• [PASSAGE GIVEN]:
* BEGIN *

Facilities using such a system are experiencing higher average numbers of repair tickets and higher repair dollar values per ticket, according to Domine.
While Christian Brothers had a minimum photo threshold, it hadn’t yet pinpointed a clear point at which the volume of photos becomes overkill. “It’s kind of funny,” Domine said.
Some shops might provide 10 images per digital vehicle inspection report, while others exceed 20 or 25, he said.
The photo portfolio might include car parts with no problems at all. Customers want photos of those components too, according to Domine.
Just like a collision repairer, “we will absolutely take pictures of all four corners,” he said. Christian Brothers will photograph items like the tires or the instrument cluster as well.
Domine said there’s a “level of trust” a shop creates when the customer comes out and sees the problem, such as “‘this bearing is loose.'” To create something close to that experience is a “game-changer,” he said.
Photos can be annotated to help make a point about what the customer’s seeing, he said.
The more photos a customer sees of their vehicle “increases that level of trust,” according to Domine.
He said it’s also nice for Christian Brothers see a picture of the actual car in its records instead of a generic image.
Despite the short repair cycle at a mechanical operation like Christian Brothers, text messages updating a customer about the vehicle’s status are welcomed by the patron, according to Domine.
Domine said that if a customer drops off a vehicle at 7 a.m., “they kind of want to know” by 10 a.m. that the mechanical shop hasn’t forgotten about it. The system Christian Brothers uses automates this process; if a vehicle is assigned to a technician, for example, the customer gets a notification. Domine described the texts as “relatively generic” but providing some “peace of mind.”
This would seem to reinforce the significance of keeping a customer informed during a collision operation that typically takes far longer.
The information provider in its 2016 also noted that its own UpdatePlus platform saw customers overwhelmingly choosing to receive text messages instead of email: Two-thirds preferred texts. Customers also were twice as likely to reply to a text than an email, CCC wrote in its 2016 “Crash Course.”
Most customers say yes when asked if they’d be interested in text notifications, Domine said.
Over on the auto insurance satisfaction side, “we absolutely agree with that,” JD Power property and casualty lead David Pieffer said in 2018 when we referenced the CCC notification-CSI findings. He said he’s found some carriers with longer cycle times but who set expectations and keep the customer informed still do well with customers. It “truly negates the need for speed,” he said.
California recently changed regulations to allow consumers to authorize work electronically rather than with a physical signature. In a discussion about such authorization, Domine said customers with trust are indeed more likely to approve work via text messages.

* END *

Continue the passage about auto repair shops sending customers vehicle photos and text updates, starting after its final sentence.

• [SUPPLIED MATERIAL]:
* BEGIN *

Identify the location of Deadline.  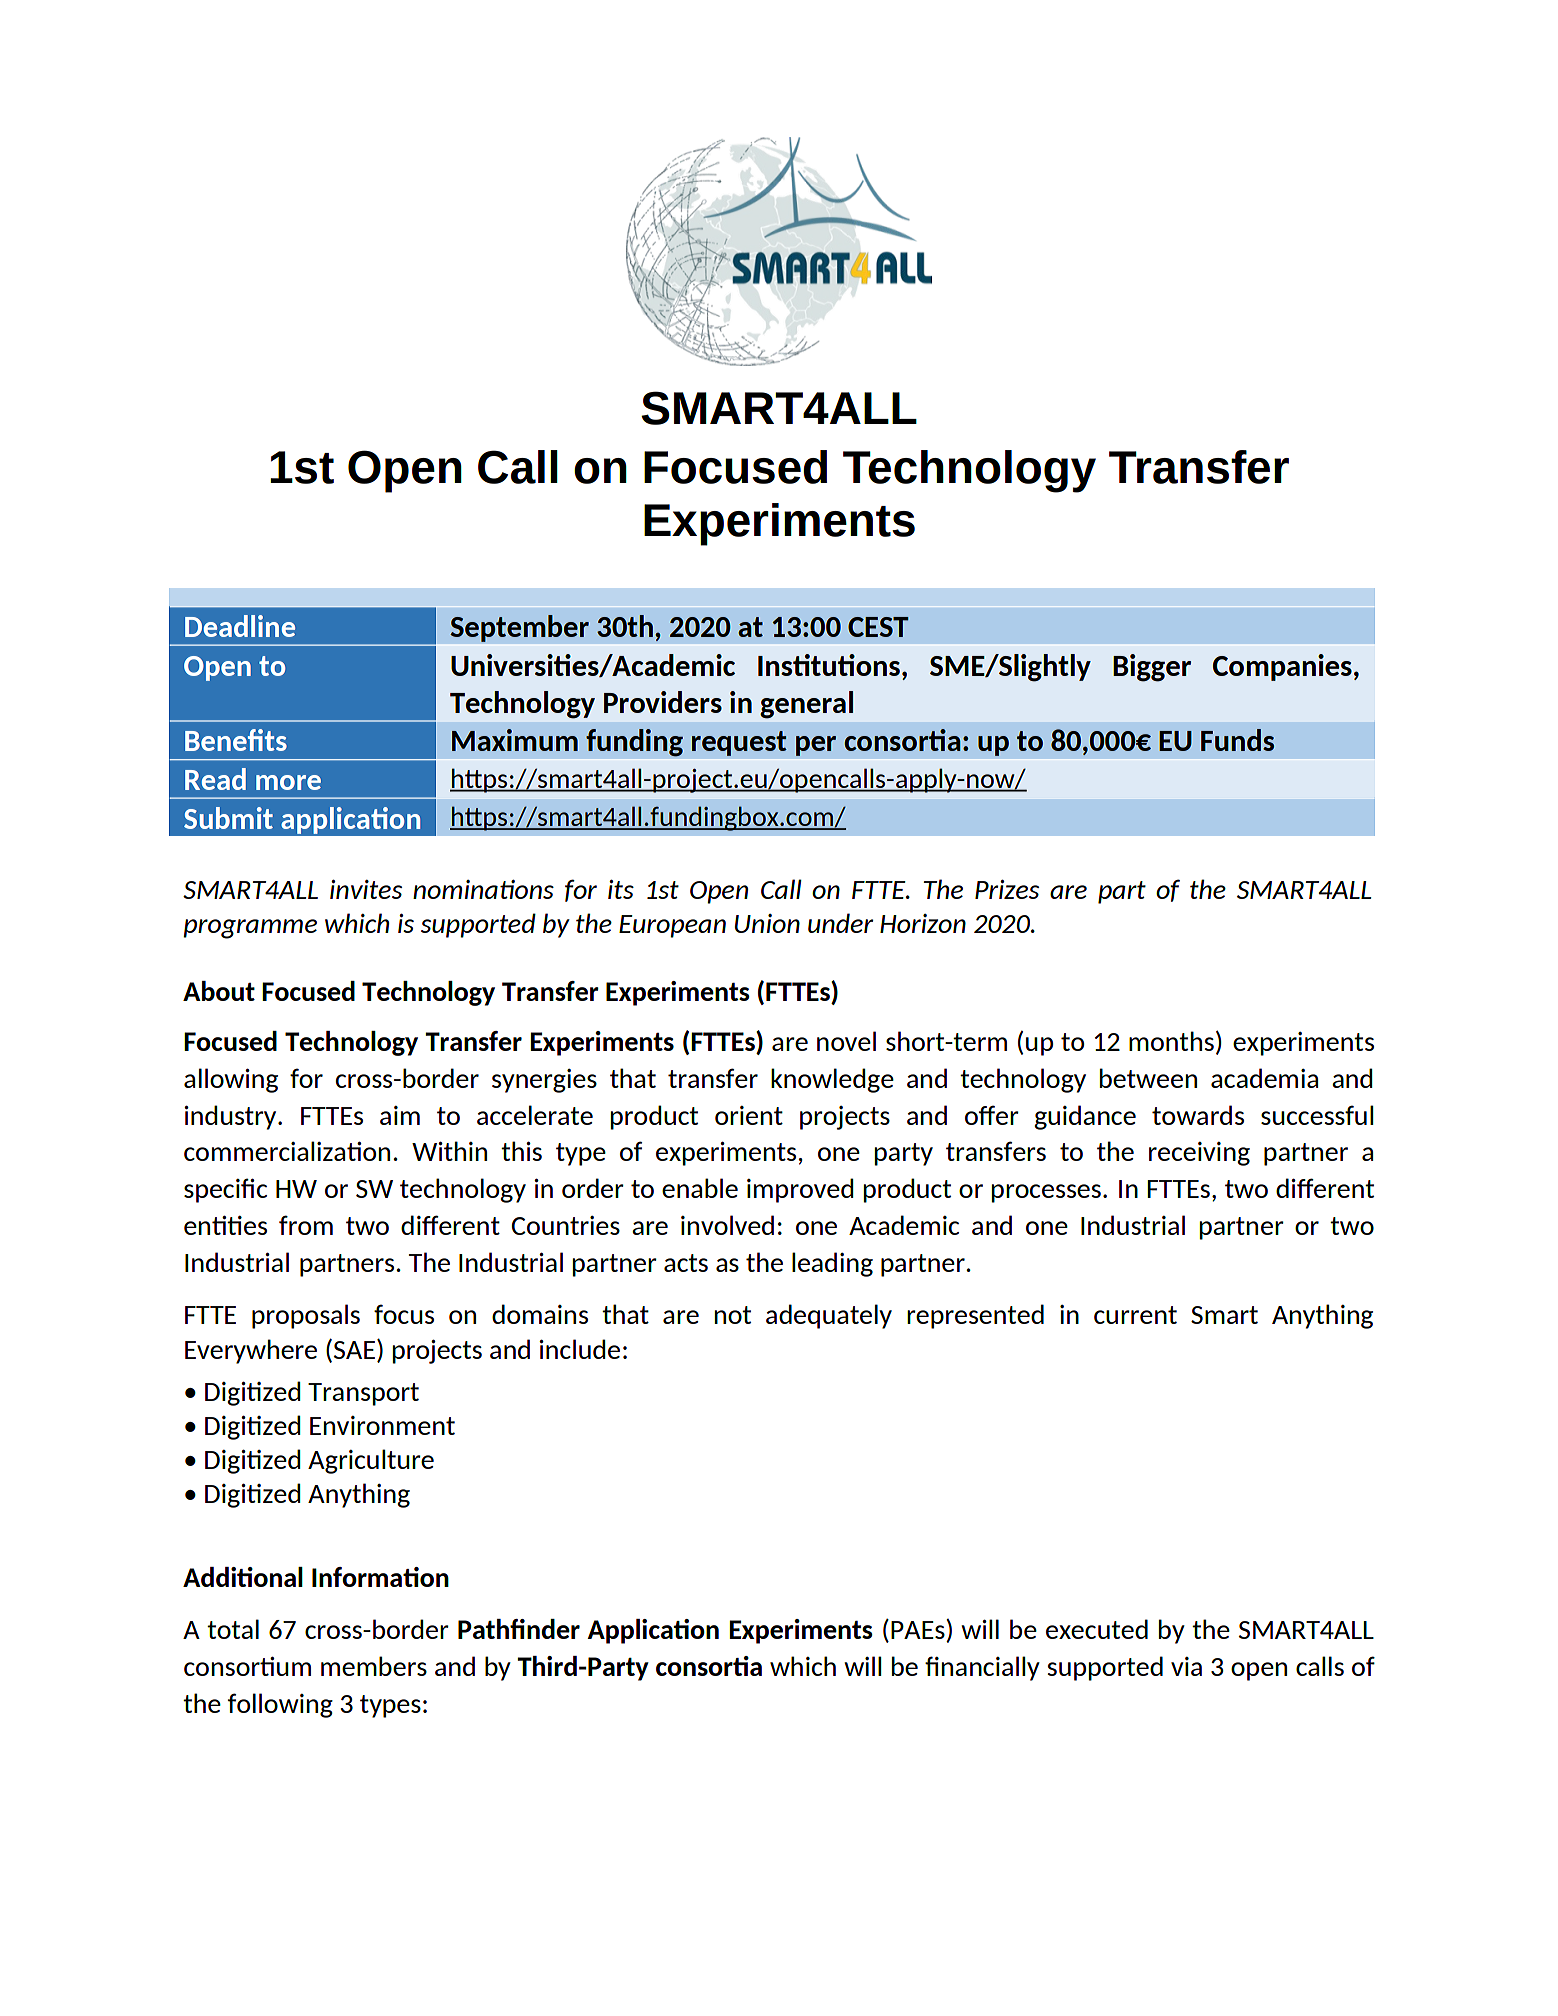
(240, 626).
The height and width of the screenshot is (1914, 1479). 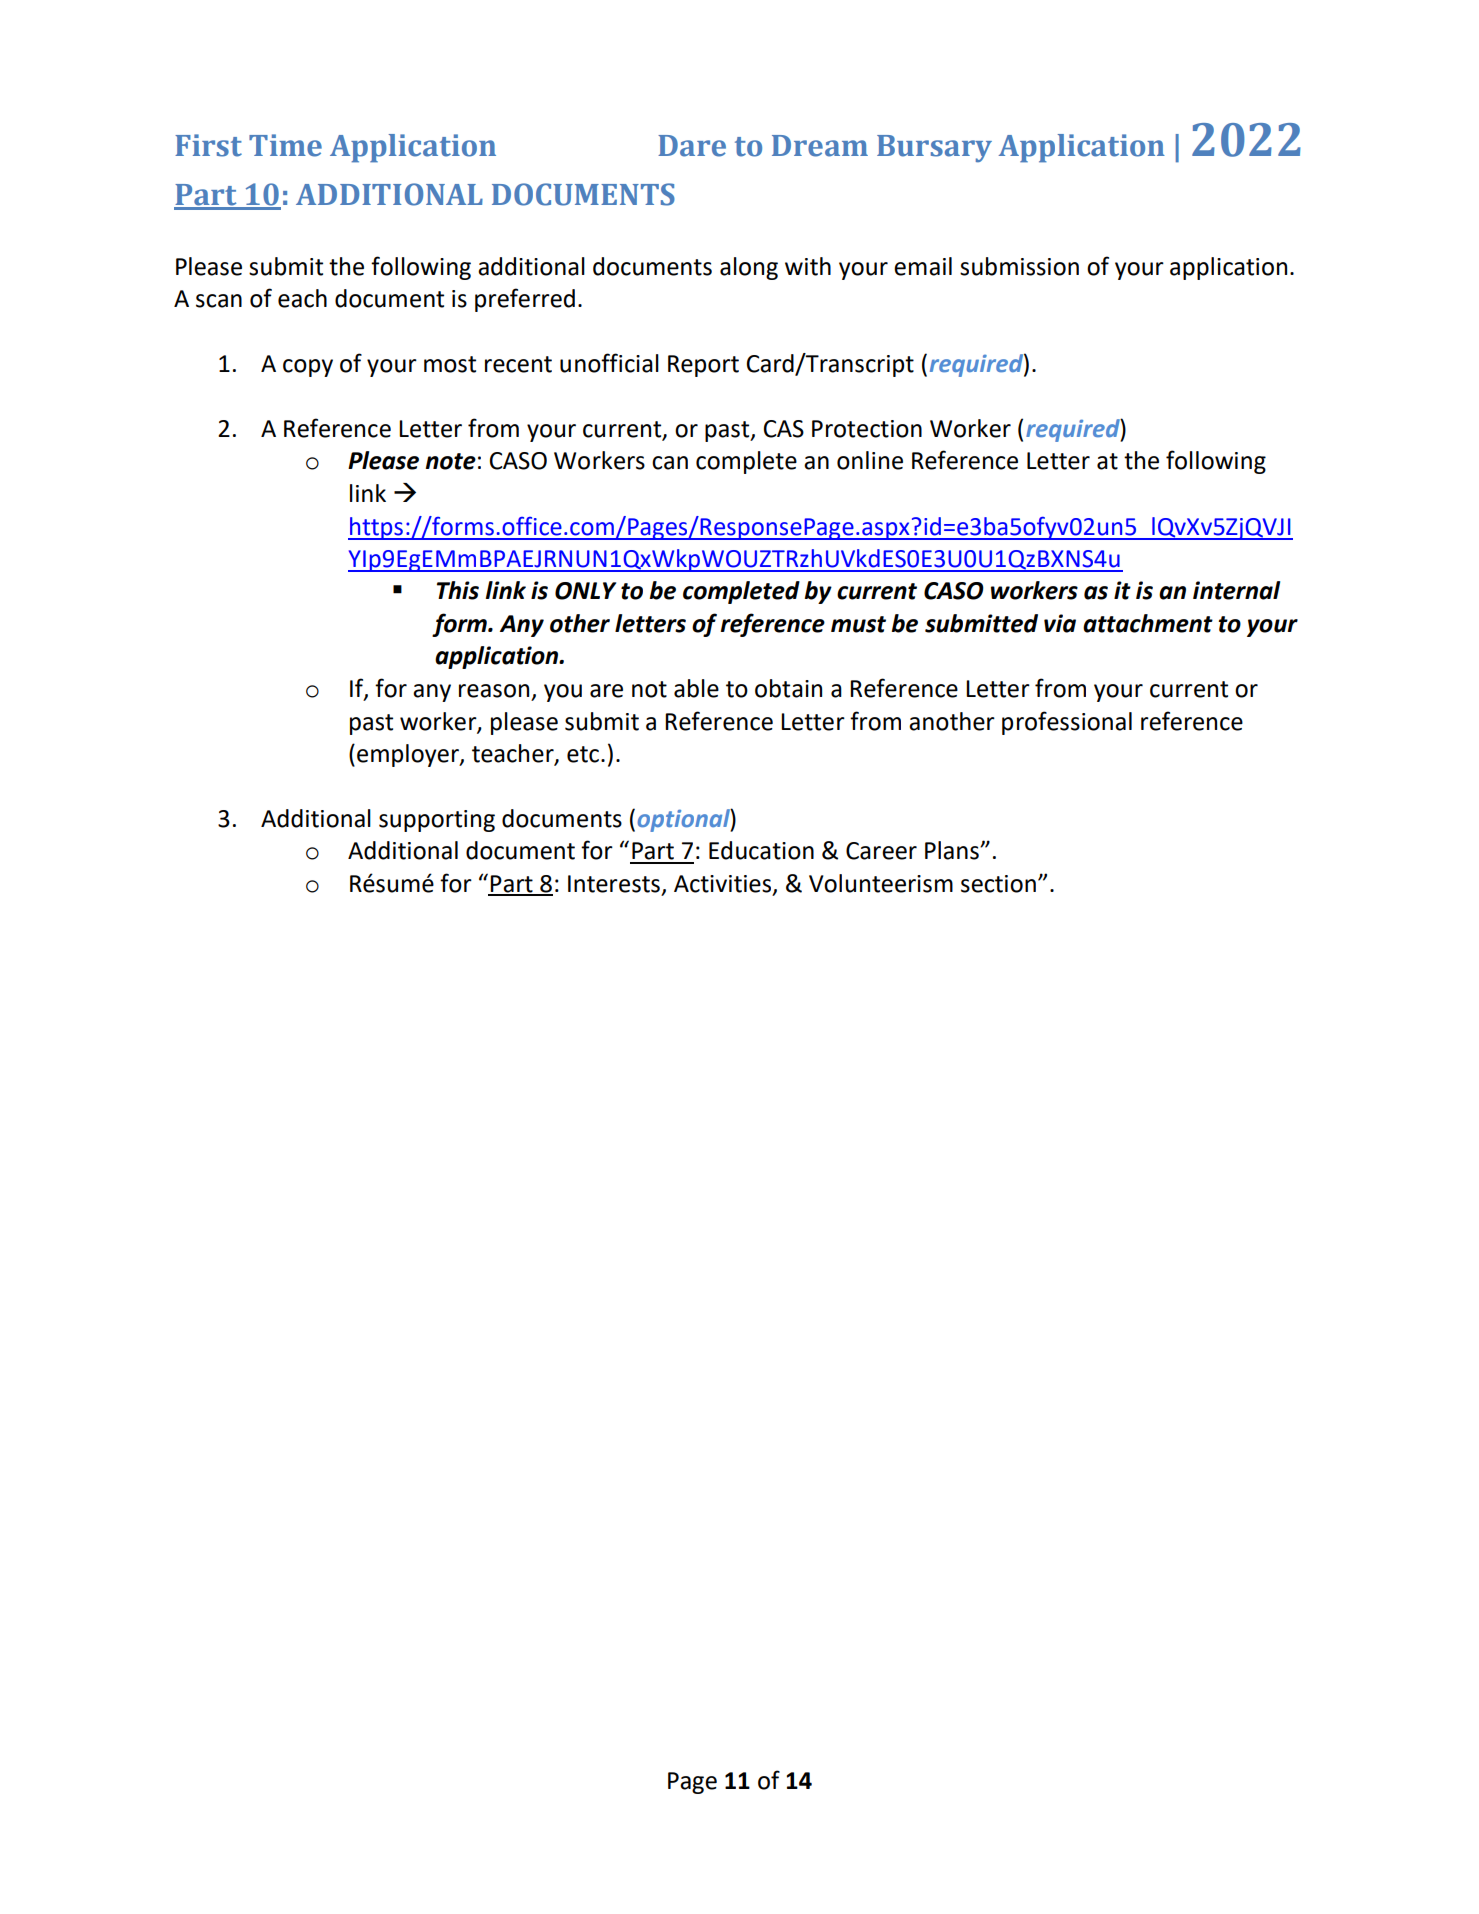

* END *

• [REPLY TO THE EXERCISE]:
However, Christian Brothers still follows up with a phone call to verify the consumer is truly on board with the entire scope of the work described. He noted a new shop management system might allow a consumer a means of a la carte reviewing and electronically approving or denying various operations suggested by the shop, he said.
Asked for advice on what shops examining such customer information systems should consider, Domine said Christian Brothers researched what was available for a while. He recommended also looking on YouTube for video demonstrations, and then brainstorming what your shop could do with it and the “dream list” for the customer experience.
Features, value and training support were Christian Brothers’ three overarching criteria in picking a provider, he said.
The ability to capture photos and generate the digital estimate changed the company’s SOP, but the process ultimately was “very, very similar” to what technicians were doing now, according to Domine. For example, a visual examination in a company checklist would still happen but include snapping a photo as well.
Domine said owners could expect “inherent pushback” from staff that the work would take longer. He also said Christian Brothers worked to eliminate excuses by making sure technicians had tablets to take photos or were permitted to use their own phones.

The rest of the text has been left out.